When I was a junior in high school, I was chosen to attend an overnight student drug prevention education retreat (kinda like D.A.R.E). We left from school and spent 24 hours in a local recreation center (which was just an old elementary school) talking about peer pressure, influence and leading among other students. To be honest, I only remember one thing about the retreat….I fell in love with basketball during a break in the sessions.

While most of the other students spent time hanging out and having fun during our breaks, I found my way over to a basketball and a hoop in the old schools gym. I shot a few baskets and something in me found something I could really begin to get involved in. In case you missed the first sentence of this post – I was JUNIOR in high school. By this time, most kids my age had played in leagues, been working on their skill and knew the rules of the game. I only knew you put the ball in the basket. At least I think that’s how this game worked. I left a drug prevention education retreat addicted a new drug – The game of basketball.

When I got home from the retreat, I told my mom that I thought I wanted to start playing basketball. We had a hoop on the garage but it was NEVER used. The best advice she could offer proved to be the prescription for the new addiction I had. She simply said “Well, just watch TV and learn the game.” This was a different time. We didn’t have cable. ESPN wasn’t what it is today. The only time to watch basketball on TV was a Saturday game most likely on CBS. The NCAA tournament was where a basketball junkie could get their fix. That was when the most games were televised. The NBA would be on Sundays and the Cleveland Cavaliers games were on the local AM radio. I took her advice and “just watched TV to learn the game.”

At the very time I began to watch whatever games I could watch, a team with baby blue uniforms and a short coach named Dean Smith were regularly broadcast. Knowing what I know now, it had much to do with a skinny freshman that made the game winner in the NCAA tournament years before (aka Michael Jordan). This team was regularly featured because they were the gold standard in college basketball. Their coach was THE coach every one wanted to play for. To give you some insight into my lack of knowledge of the sport, the team and the man, I thought they called him “Dean” because he was someone important at the University. I was somewhat right, but that really was his name and not his position in the University.


The more I watched Dean Smith orchastrate a game, the more I felt like he was my coach. I didn’t play in any leagues. I wasn’t on any teams. The driveway was my practice gym. I didn’t run sprints or do suicides on the hardwood. I set up chairs and bricks in our narrow driveway to learn to dribble. When a dominant freshman named JR Reid came on the scene at UNC, I studied his moves and learned to play in the post. There was no watchful eye over my learning of the game. Dean was my coach. I never met him. I never spoke with him. He had no idea who I was. But a kid from Cleveland, Ohio that was learning how to play the game of basketball took every word he said and the way he coached as if it was gospel.

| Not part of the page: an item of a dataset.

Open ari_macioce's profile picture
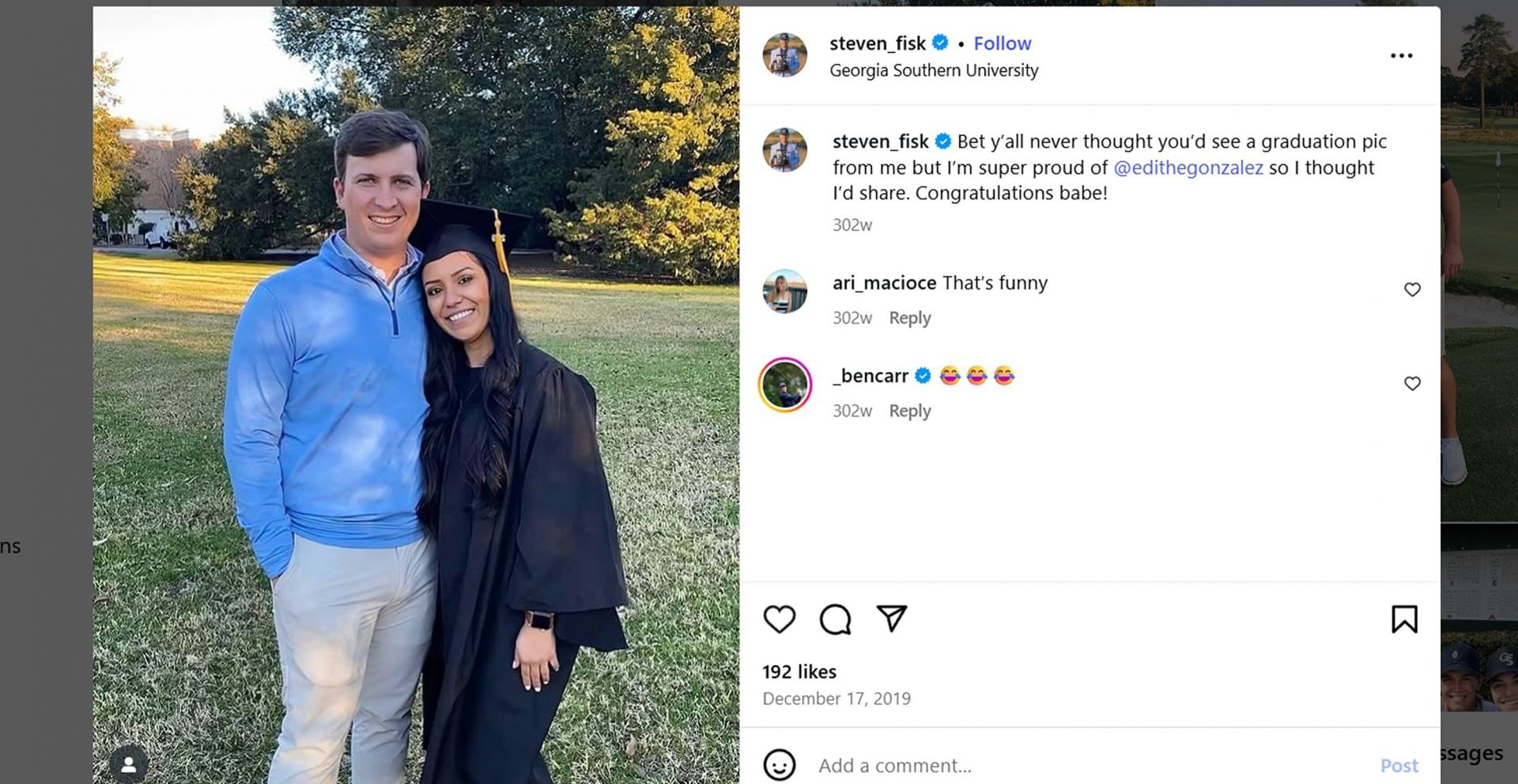The height and width of the screenshot is (784, 1518). 785,291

By the time my senior year rolled around, I had learned enough about basketball to be dangerous. Not good, dangerous. I thought I would try out for the high school basketball team. I still didn’t know many rules. Every other kid in that gym was light years ahead of me. I wish I could tell some great story about how I made the team but I can’t. I think I was one of the first people cut. I will say it was a good team that went to the sweet 16 in states that year, but the truth is I was way behind everyone else. I had no jump shot. I could barely dribble and didn’t know a thing about playing defense. My coach was a short white-haired man I watched on TV. I got over being cut from the team and it actually made me work that much harder. I studied the lessons of Dean Smith even closer. I watched how his teams played and what they did under his teaching. Things like –

Acknowledging the passer after a made basket:


The quick huddle before a free throw:


Acknowledging a player coming out of the game:


and of course, the end of game management of “The Four Corners.”


You may or may not have noticed but most of the things above were not about skills or techniques. Many of the things that Dean Smith brought to the game of basketball (and my knowledge of it) were about team. It was about treating your teammate and your opponent with respect. He had no time for arrogance. One of my favorite Dean Smith quotes simply says:


When that prized freshman I mentioned earlier was featured on the cover of Sports Illustrated, I read somewhere that Dean Smith was not happy. He believed that freshman did not deserve that kind of recognition. Seniors deserved that kind of honor and glory. He coached his teams to treat people on the court the way you would treat them off of it. Competitive? Yes. He didn’t win as many games as he did by being a push over. He did, however, treat the game with respect and the game of basketball is better for it. Much better.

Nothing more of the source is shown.